The appointment of receivers and the issuance of restraining orders and injunctions shall be governed by applicable statutes and by Rule 65 and 66, respectively, of the Massachusetts Rules of Civil Procedure; provided, however, that the court may modify the time periods and notice requirements of those rules and otherwise fashion the relief it orders as it deems appropriate.
Effective September 1, 1980.
This rule, in effect, permits the court to analogize to the procedures for equitable relief required in regular civil actions. Thus the rules referred to can serve as a guide to the court in fashioning the equitable relief it may order in a summary process action.

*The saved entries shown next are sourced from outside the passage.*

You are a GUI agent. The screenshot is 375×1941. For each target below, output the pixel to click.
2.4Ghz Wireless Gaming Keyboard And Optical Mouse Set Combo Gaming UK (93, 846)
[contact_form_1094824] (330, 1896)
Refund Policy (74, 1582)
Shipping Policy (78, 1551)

Rule 9 reflects the expanded scope of summary process. For several years, the District Court Department has had equitable power in housing cases under G.L. c.186, § 14 (injunctions against interference with utilities, etc.) and G.L. c.218, § 19C (injunctive relief to order sanitary code compliance similar to the powers given to the Superior Court Department in G.L. c. 111, § 127H). Under G.L. c. 239, § 8A , the court, in its discretion, may order that funds paid into court by a tenant be expended for repair of the premises at issue; the court may appoint a receiver to supervise this procedure. Other forms of equitable relief appear to be available to a defendant by way of counterclaim. For example, a counterclaim under G.L. c.186, § 14 could involve equitable relief. In short, all courts have the authority to issue injunctive relief in appropriate cases.